With VR headsets, computers and software, students can dissect virtual cadavers; train for surgery, intubation and other procedures; and practice medical situations, from examining and diagnosing patients to handling hospice care.
“There’s tremendous value in being able to replicate real-life scenarios and try things again and again,” says Bob O’Donnell, founder and chief analyst at TECHnalysis Research. “Doing virtual surgeries — and in the case of virtual cadavers, letting people peel away the layers and explore the body — helps people figure out how everything works.”
According to the National Library of Medicine, educators can use different forms of VR in a medical school environment, including 360-degree video and interactive VR. The technology also offers cost savings compared with physical simulations, with the main upfront costs being the hardware and software.
The technology requires less space than physical simulations and can free up faculty time because, in some cases, instructors do not need to be present, the National Library of Medicine notes.
READ MORE: How virtual reality advances bring new possibilities to higher education.

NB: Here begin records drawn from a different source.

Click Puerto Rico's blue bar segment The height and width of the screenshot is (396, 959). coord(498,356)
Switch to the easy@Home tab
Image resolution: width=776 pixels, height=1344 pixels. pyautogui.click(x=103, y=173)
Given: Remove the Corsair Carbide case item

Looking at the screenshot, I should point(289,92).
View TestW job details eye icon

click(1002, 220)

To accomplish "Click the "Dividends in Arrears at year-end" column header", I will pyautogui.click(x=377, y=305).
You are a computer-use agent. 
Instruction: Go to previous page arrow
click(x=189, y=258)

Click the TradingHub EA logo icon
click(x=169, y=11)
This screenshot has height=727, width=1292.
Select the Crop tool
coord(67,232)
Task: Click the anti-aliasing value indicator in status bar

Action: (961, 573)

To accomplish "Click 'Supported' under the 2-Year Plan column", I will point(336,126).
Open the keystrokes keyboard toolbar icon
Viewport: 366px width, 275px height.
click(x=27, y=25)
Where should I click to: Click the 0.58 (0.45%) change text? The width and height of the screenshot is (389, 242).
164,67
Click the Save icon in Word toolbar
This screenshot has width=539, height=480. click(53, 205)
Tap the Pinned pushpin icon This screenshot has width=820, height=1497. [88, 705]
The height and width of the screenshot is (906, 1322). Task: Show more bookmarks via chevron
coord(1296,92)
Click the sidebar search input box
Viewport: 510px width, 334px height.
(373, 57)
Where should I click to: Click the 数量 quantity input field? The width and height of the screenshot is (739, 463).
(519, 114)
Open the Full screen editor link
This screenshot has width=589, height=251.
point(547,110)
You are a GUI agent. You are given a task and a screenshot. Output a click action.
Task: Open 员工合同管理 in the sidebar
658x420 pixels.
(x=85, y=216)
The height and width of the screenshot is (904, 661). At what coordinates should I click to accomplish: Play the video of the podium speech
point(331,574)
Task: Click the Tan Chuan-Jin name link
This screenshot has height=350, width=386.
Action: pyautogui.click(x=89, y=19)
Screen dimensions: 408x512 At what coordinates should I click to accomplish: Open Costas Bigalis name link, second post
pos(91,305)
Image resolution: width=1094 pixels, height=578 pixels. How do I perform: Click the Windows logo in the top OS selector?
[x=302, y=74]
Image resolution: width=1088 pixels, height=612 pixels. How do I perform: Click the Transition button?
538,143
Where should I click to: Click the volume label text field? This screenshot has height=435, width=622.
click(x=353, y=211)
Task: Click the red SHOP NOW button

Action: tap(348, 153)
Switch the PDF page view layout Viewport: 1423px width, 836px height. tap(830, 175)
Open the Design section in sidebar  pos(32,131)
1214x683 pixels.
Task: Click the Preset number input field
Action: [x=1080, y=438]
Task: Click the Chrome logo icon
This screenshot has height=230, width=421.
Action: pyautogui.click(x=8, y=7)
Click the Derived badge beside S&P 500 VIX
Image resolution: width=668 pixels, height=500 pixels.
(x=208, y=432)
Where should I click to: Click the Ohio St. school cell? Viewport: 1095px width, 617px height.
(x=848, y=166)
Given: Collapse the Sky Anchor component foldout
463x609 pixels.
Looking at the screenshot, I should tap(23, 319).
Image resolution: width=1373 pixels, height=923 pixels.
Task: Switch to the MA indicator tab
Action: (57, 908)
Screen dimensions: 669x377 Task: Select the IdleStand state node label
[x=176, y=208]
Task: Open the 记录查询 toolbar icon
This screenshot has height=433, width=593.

Augusta University Nursing Students Practice End-of-Life Situations
At Augusta University, two nursing professors collaborated with the university’s Center for Instructional Innovation to create six immersive, end-of-life VR scenes that students can view on an Oculus VR headset.
The scenes, each lasting one to three minutes, include telling family members that their loved one is near death and explaining why the patient looks and sounds the way they do. In another scene, an anguished family member asks if she can bring her 4-year-old child into the room to say goodbye.
To build the VR scenes, they first wrote scripts, then filmed the scenes using a 360-degree video camera and microphones, using students and staff as actors inside a patient room at the university’s healthcare simulation center.
During production, they painted visual effects on the patient’s skin and added vocal audio effects to replicate what patients look and sound like at the end of life, Steinberg says.